**DIRECTIVE**
Render the material below as a numbered list, starting with the line that contains "You are a computer-use agent. Viewport: 882px" and stopping after the line that contains "(x=147, y=722)". Leave out any blank lines.

>> Start MATERIAL FOR THIS TASK

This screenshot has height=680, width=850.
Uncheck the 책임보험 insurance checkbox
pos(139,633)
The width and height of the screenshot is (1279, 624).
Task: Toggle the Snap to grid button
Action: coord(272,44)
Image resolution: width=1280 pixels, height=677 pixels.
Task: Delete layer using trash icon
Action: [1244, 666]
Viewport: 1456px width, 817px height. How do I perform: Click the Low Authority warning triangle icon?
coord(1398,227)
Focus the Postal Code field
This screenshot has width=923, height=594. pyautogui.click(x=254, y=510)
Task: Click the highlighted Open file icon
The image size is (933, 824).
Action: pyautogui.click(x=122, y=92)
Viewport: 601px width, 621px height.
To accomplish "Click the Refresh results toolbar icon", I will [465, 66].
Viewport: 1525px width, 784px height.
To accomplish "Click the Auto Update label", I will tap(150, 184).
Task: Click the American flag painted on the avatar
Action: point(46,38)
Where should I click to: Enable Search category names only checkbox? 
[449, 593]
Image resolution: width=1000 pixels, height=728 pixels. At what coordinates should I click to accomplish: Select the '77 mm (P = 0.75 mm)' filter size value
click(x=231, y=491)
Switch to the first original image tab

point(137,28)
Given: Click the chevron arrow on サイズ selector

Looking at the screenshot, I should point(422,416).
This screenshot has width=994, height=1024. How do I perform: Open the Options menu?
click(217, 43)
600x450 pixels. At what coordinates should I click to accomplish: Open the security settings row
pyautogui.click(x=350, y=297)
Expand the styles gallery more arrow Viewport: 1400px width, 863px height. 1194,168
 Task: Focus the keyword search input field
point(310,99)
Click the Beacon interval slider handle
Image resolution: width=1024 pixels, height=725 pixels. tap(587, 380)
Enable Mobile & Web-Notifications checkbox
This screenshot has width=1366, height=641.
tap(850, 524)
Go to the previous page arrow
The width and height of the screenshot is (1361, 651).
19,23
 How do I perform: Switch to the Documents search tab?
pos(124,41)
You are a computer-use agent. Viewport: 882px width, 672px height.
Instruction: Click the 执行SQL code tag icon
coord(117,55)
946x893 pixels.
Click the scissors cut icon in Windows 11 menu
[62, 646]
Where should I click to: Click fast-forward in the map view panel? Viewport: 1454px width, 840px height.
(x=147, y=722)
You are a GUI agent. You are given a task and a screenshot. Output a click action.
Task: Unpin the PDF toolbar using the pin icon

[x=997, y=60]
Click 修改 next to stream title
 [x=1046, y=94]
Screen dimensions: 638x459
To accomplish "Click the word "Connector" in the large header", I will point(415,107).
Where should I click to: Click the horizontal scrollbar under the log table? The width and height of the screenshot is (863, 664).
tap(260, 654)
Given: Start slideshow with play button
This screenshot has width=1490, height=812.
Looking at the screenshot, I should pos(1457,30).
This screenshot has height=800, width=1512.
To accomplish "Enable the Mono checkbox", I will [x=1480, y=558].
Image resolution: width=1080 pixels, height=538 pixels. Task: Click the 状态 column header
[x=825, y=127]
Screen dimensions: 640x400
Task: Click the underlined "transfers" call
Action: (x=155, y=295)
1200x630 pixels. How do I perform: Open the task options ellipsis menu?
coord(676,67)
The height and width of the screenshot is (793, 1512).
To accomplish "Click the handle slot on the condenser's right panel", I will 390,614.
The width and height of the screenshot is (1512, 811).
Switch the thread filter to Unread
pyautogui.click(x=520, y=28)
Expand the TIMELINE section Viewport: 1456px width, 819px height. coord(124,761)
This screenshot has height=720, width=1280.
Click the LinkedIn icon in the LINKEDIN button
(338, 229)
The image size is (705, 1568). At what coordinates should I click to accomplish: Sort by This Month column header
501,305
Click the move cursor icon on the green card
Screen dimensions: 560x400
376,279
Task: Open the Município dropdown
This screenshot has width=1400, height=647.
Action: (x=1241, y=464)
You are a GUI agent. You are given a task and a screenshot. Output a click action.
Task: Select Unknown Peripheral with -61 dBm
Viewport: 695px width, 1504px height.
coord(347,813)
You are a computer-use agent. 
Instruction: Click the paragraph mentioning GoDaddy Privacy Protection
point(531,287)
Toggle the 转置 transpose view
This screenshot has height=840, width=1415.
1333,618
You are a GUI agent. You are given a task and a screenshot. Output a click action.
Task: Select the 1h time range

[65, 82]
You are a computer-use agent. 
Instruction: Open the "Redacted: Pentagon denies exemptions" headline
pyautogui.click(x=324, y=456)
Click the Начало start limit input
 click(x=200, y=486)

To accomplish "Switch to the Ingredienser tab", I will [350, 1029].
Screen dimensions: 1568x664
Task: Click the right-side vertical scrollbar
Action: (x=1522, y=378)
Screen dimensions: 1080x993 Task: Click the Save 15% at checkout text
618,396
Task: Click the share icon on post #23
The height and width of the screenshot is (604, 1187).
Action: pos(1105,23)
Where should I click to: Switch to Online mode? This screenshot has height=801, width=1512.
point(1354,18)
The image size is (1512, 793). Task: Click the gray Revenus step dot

>> End MATERIAL FOR THIS TASK

**OUTPUT FOR THIS EXERCISE**
1. You are a computer-use agent. Viewport: 882px width, 672px height.
2. Instruction: Click the 执行SQL code tag icon
3. coord(117,55)
4. 946x893 pixels.
5. Click the scissors cut icon in Windows 11 menu
6. [62, 646]
7. Where should I click to: Click fast-forward in the map view panel? Viewport: 1454px width, 840px height.
8. (x=147, y=722)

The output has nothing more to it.